What’s pushing the EV Marketing

Oil and Electricity demand

EVs in Developing Nations

Article

What are the odds of you driving an Electric vehicle by 2030 or ten years later? Do not worry because
the odds are getting better for you every year. BloombergNEF (BNEF) estimates that in 2025,2030 and
2040, electric vehicles EVs will hit 10%, 28% and 58% of worldwide passenger vehicle sales respectively.
The BMEF report currently puts electric vehicles global sales at 3%.
Do you know what Kodak, Xerox or Blockbuster have in common? Innovation absence. The incumbent
organization must always invest in innovation in order to maintain being at the top.

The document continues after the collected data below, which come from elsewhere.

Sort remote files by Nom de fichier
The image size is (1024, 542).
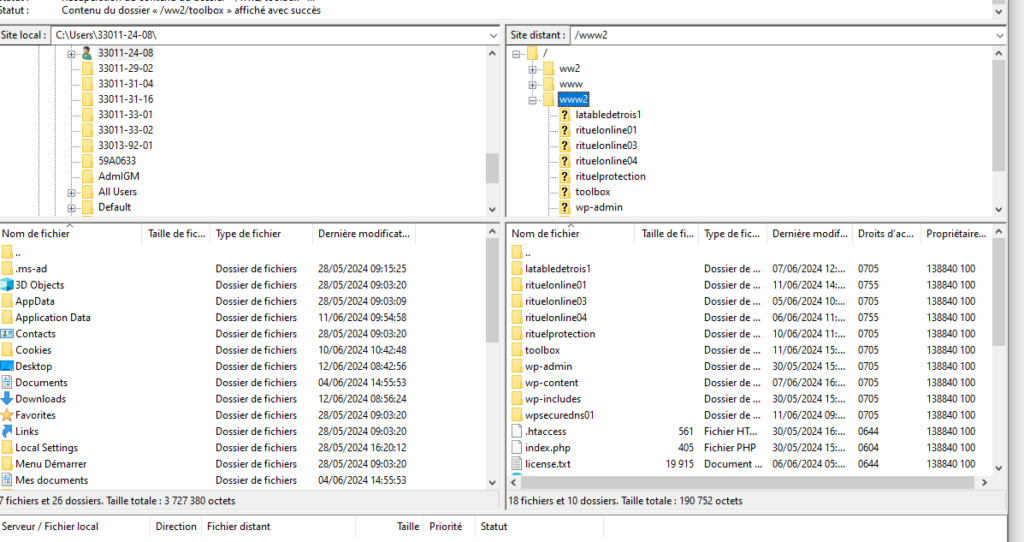545,234
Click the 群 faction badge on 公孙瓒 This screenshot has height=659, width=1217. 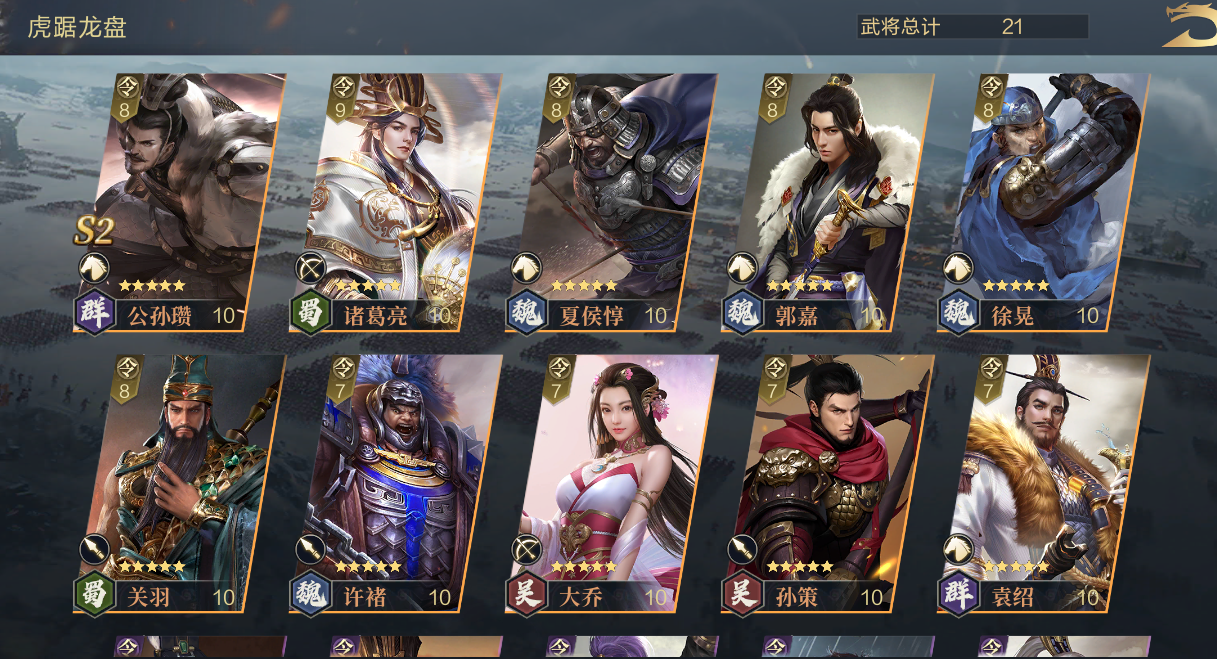[x=93, y=313]
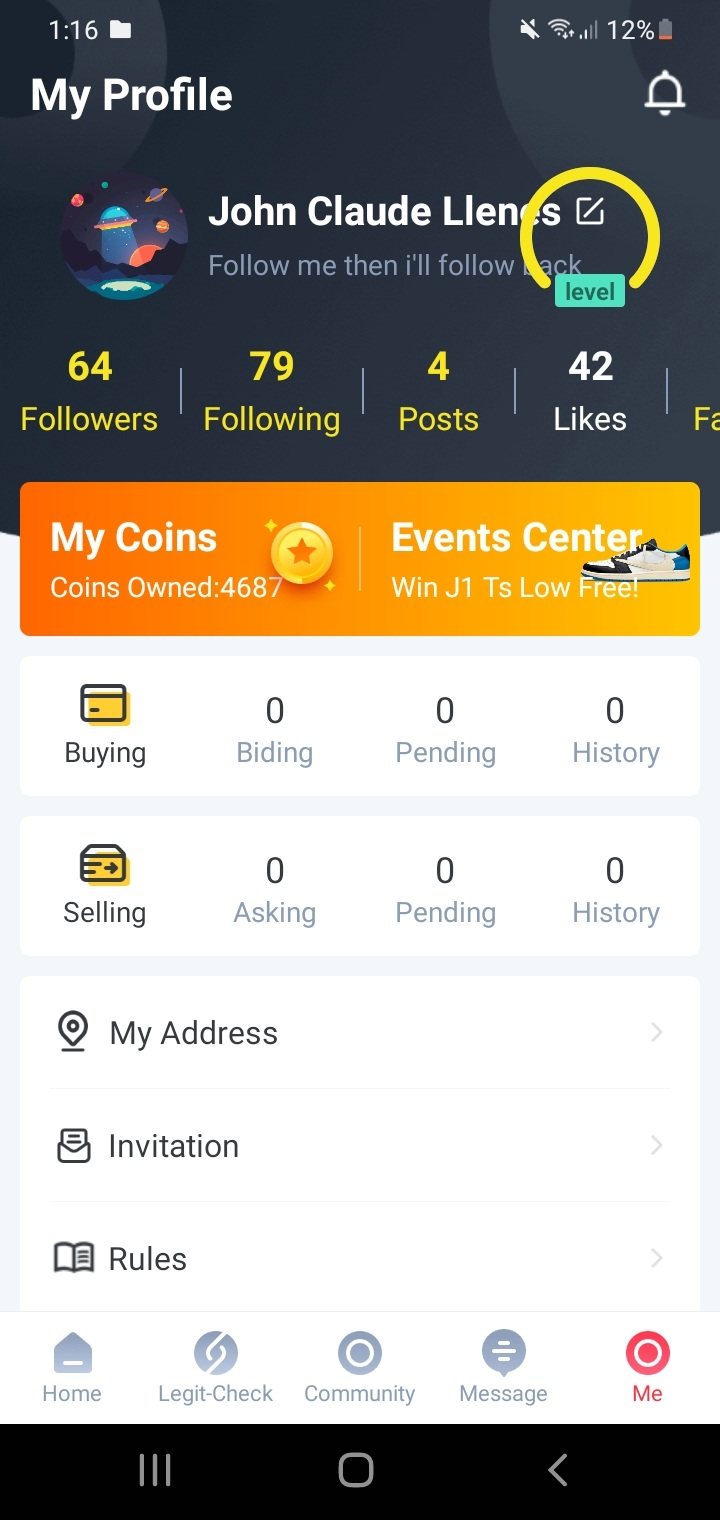
Task: Tap the Selling card icon
Action: pos(104,865)
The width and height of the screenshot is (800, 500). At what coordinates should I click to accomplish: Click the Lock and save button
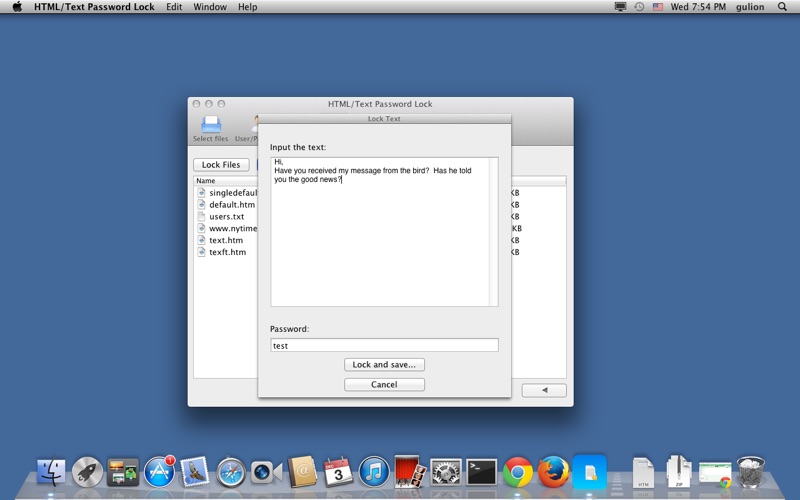point(384,364)
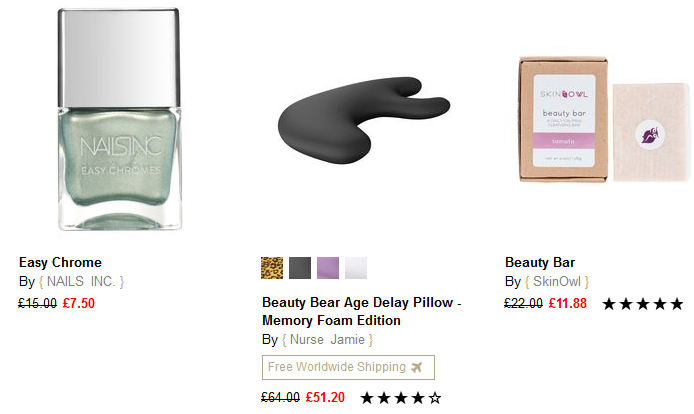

Otherwise, they will
tend to fall. This is what is currently happening in the automotive industry.
After companies like Tesla made electric vehicles a common feature on the roads of developed
countries, other manufacturers have joined the race. Currently, the Tesla Model 3 heads the pack at top
position with over 365,000 units sold in 2020 yet was first launched in July 2017.
EV Sales
Currently there are over 500 electric vehicles model globally. As battery prices fall with an increase in
energy density improvement coupled with mushrooming of more charging stations, sales will continue
to rise for electric vehicles. In India, Electric vehicle sales are up 20% with listed electric vehicle
companies like TATA, Ashok Leyland, Ather Energy and Mahindra focusing on production. Over the
years, India has been a strategic market for most manufactures not just in the automotive industry. This
can be attributed to the population of over a billion providing vast markets.

Tesla has as a result registered a company in the country. According to India’s transport minister, Nitin
Gadkari, the giant electric vehicle company will start off with sales and thereafter may seek assembly
and manufacturing.
What’s pushing the EV market?
If you sat in an Advanced Macroeconomics class, you probably have heard of arguments that technology
is endogenous. Technological advancements occur as a result of intentional investment decisions. These
decisions are made by profit maximizing agents.
This is the case in the EV market. Batteries keep getting better every year. This is not by default but by
serious labor and financial investments. Battery average density keeps on rising at 4%-5% annually
while charging speeds are on the rise. For example, the Tesla supercharger 3 network can add about 75
miles of charge in just 5 minutes of charge for the Model 3.
Apart from technology, policy makers are also lobbying for significant reduction of emissions in the
automotive market. Another major concern for them are city policies, fuel economy regulations and
quota systems. Several countries have put in place mechanisms to encourage adoption of electric
vehicles through policy makers. Subsidies for example have encouraged purchase of battery electric
vehicles.
In 2016, countries like Norway, Korea, China, United States, France, UK and Japan offered national
subsidies of USD 20,000, 16,550, 10,000, 8,750, 7,100, 6,200, and 5,500 for battery electric vehicles per
vehicle respectively. With this effort, about 13 countries have announced their plans to eliminate the
sale of internal combustion vehicles (ICV). This has as a result led to rising policy pressure on
manufacturers. This is enough to educate manufacturers on the future of ICV’S.
Another contributor is the falling lithium-ion battery prices. From 2010 – 2019, lithium-ion battery packs
prices dropped 87%. This has been attributed to discoveries of new manufacturing techniques,
chemistries and introduction of simplified pack designs.
What it means for Energy and Electricity demand
Oil and Electricity Demand

Covid- 19 safety rules hit the passenger vehicles hard and the effects passed on to oil demand. 1 million
barrels of oil per day is already being replaced by EV’s around the world. What still gives hope to the
overall road transport oil demand for this decade is growth in heavy commercial vehicles. We have
however seen the likes of Elon Musk unveiling solutions for this such as the class 8 semi-truck. The truck
will come with 300-mile or 500-mile range. Tesla has also launched an eighteen-wheeler for cargo.
Multibillion-dollar organizations such as Amazon has also opted for electric vehicles for deliveries. This
clearly gives a clear picture of where things are headed. BNEF projects that by 2040, 17.6 million barrels
of oil demand will be displaced by EV’s per day.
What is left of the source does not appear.